All Products
Search
Document Center

MaxCompute:Schema

Last Updated:Aug 09, 2023

Schemas are used to associate projects with tables, resources, and functions in MaxCompute. You can use schemas to further classify tables, resources, and functions. This topic describes the basic operations on schemas.

Prepare the runtime environment

PyODPS can run on a PyODPS node in DataWorks or on an on-premises machine. Before you run PyODPS, you must select a tool and prepare the runtime environment.

  • DataWorks: If you want to run PyODPS in DataWorks, you must create a PyODPS 2 node or a PyODPS 3 node. For more information, see Use PyODPS in DataWorks.

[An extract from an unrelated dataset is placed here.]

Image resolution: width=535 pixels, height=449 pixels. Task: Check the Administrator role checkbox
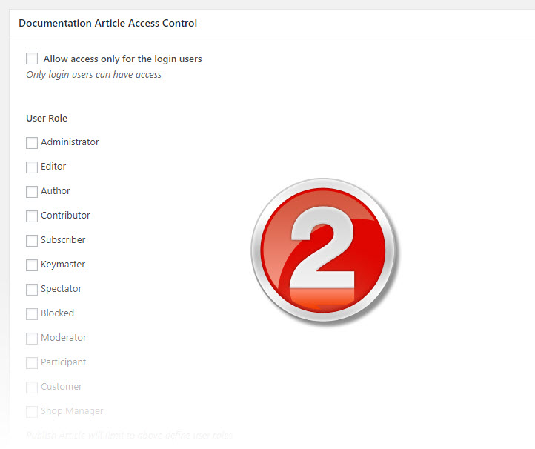pos(32,142)
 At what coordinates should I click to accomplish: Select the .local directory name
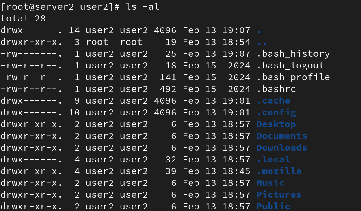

  • On-premises machine: If you want to run PyODPS on an on-premises machine, you must install PyODPS and initialize the MaxCompute entry object.

Perform basic operations

The schema feature of MaxCompute is in public preview. If you want to use this feature, submit an application to test this feature and provide the ID of your Alibaba Cloud account and the name of your project in the application.

Note

After you submit an application, you need to wait for your project to be updated. Project updates are performed on every Monday and Thursday. After your project is updated, a schema named DEFAULT is created in your project and the schema syntax for the tenant that has the ID you specified in the application is enabled. You can also create and use a schema in the project.

  • Create a schema.

    schema = o.create_schema("**schema_name**")
    print(schema)
  • Delete a schema.

    schema = o.delete_schema("**schema_name**")
  • List all schemas.

    for schema in o.list_schema():
        print(schema)
  • After you enable the schema feature, all MaxCompute objects on which MaxCompute entry objects can perform operations are located in the schema named DEFAULT. To perform operations on objects in other schemas, you must specify a schema when you create an entry object. Sample code:

    # Set the environment variable ALIBABA_CLOUD_ACCESS_KEY_ID to your AccessKey ID. 
    # Set the environment variable ALIBABA_CLOUD_ACCESS_KEY_SECRET to your AccessKey secret. 
    # We recommend that you do not directly use your AccessKey ID or AccessKey secret.
    o = ODPS(
        os.getenv('ALIBABA_CLOUD_ACCESS_KEY_ID'),
        os.getenv('ALIBABA_CLOUD_ACCESS_KEY_SECRET'),
        project='<your-default-project>',
        endpoint='<your-end-point>',
        schema='<your-schema-name>',
    )

    The following table describes the parameters.

    Parameter

    Description

    your-default-project

    The name of the MaxCompute project.

    your-end-point

    The endpoint of the MaxCompute project. You must configure this parameter based on the region and network connection method that you selected when you create the MaxCompute project. For more information about the endpoints that correspond to each region and network, see Endpoints.

    Important

    If you specify an invalid endpoint, an error occurs when you access MaxCompute.

    your-schema-name

    The name of the schema.

  • Specify the schema parameter for the operation methods of different objects. Sample code:

    # List all tables in the test_schema table.
    for table in o.list_tables(schema='**schema_name**'):
        print(table)
  • Specify the default schema when you execute an SQL statement. Sample code:

    o.execute_sql("SELECT * FROM dual", default_schema="**schema_name**")